*Problem to solve*: Reduce the material below to its lines containing "Proverbs".
Segment Start: Record set
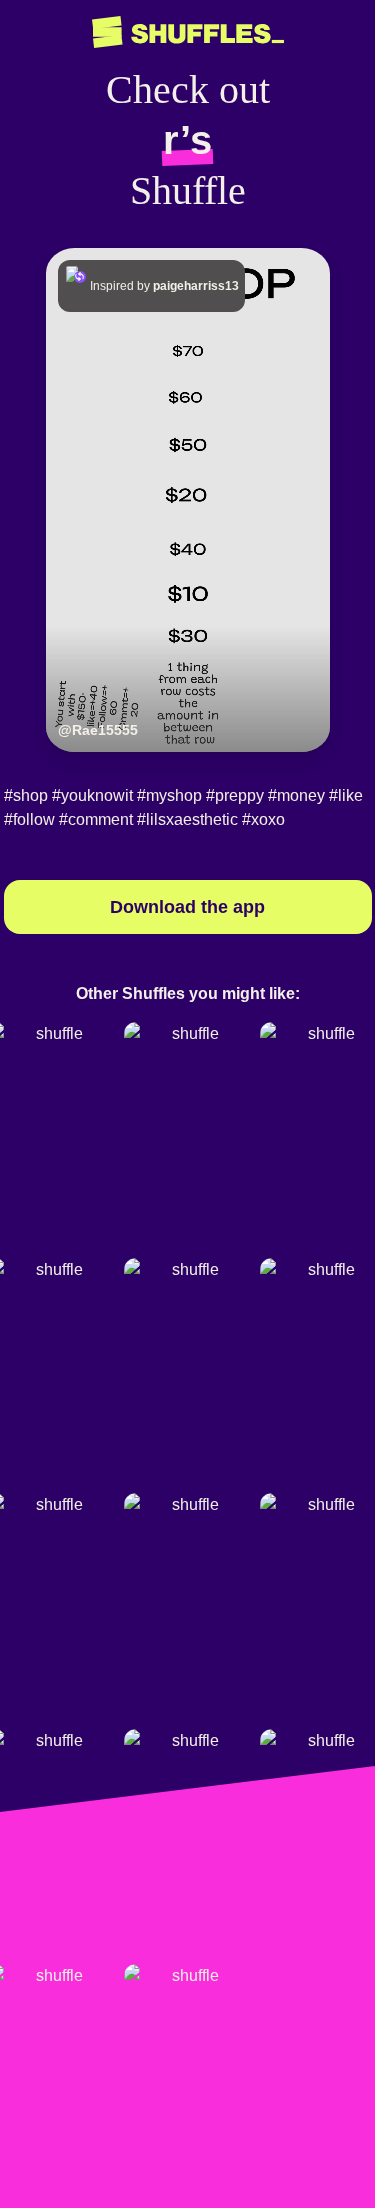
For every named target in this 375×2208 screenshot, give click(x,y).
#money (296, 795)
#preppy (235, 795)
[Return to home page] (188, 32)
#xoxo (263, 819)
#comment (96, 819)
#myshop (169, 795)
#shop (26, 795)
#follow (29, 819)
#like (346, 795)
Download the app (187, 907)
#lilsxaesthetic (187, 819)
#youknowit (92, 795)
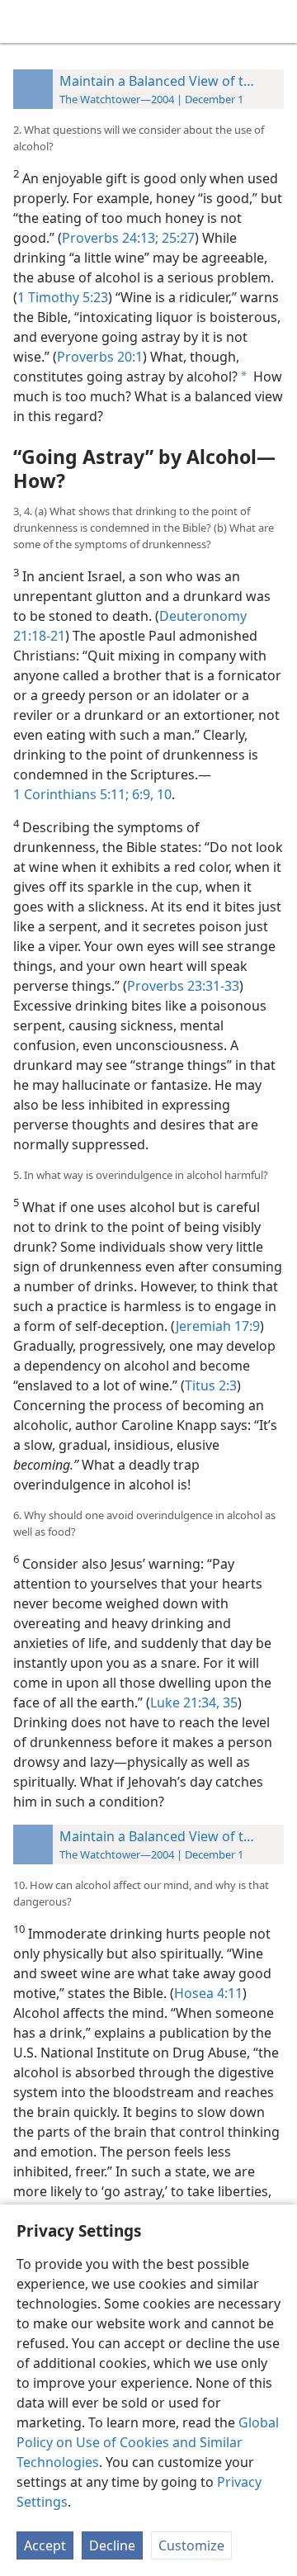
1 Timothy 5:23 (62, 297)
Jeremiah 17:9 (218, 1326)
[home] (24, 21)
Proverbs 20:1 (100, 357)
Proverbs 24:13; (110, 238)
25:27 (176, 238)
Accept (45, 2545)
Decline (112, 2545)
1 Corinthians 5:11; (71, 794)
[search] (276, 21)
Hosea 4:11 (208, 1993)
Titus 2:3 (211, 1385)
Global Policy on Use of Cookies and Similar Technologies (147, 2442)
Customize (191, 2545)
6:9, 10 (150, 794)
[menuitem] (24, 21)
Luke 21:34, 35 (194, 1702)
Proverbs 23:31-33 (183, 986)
Segment End: Record set
*Answer area*:
Proverbs 20:1 (100, 357)
Proverbs 24:13; (110, 238)
Proverbs 23:31-33 (183, 986)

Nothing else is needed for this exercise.